[[ Given records open ]]

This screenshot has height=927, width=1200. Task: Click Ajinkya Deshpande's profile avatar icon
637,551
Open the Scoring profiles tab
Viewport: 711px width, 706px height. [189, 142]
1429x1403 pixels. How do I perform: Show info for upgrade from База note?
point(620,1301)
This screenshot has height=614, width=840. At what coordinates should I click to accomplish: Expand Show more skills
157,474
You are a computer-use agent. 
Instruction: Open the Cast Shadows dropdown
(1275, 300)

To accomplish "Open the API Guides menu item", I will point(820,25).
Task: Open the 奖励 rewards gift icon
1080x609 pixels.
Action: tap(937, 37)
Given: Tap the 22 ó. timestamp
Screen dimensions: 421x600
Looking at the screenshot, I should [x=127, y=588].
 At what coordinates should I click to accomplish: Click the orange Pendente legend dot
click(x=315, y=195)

[[ Given records closed ]]

- [Task to carry out]:
What are the lines from the one containing "1429x1403 pixels. How" to the end of the material above? Return them exactly, and only them.

- [Solution to this task]:
1429x1403 pixels. How do I perform: Show info for upgrade from База note?
point(620,1301)
This screenshot has height=614, width=840. At what coordinates should I click to accomplish: Expand Show more skills
157,474
You are a computer-use agent. 
Instruction: Open the Cast Shadows dropdown
(1275, 300)

To accomplish "Open the API Guides menu item", I will point(820,25).
Task: Open the 奖励 rewards gift icon
1080x609 pixels.
Action: tap(937, 37)
Given: Tap the 22 ó. timestamp
Screen dimensions: 421x600
Looking at the screenshot, I should [x=127, y=588].
 At what coordinates should I click to accomplish: Click the orange Pendente legend dot
click(x=315, y=195)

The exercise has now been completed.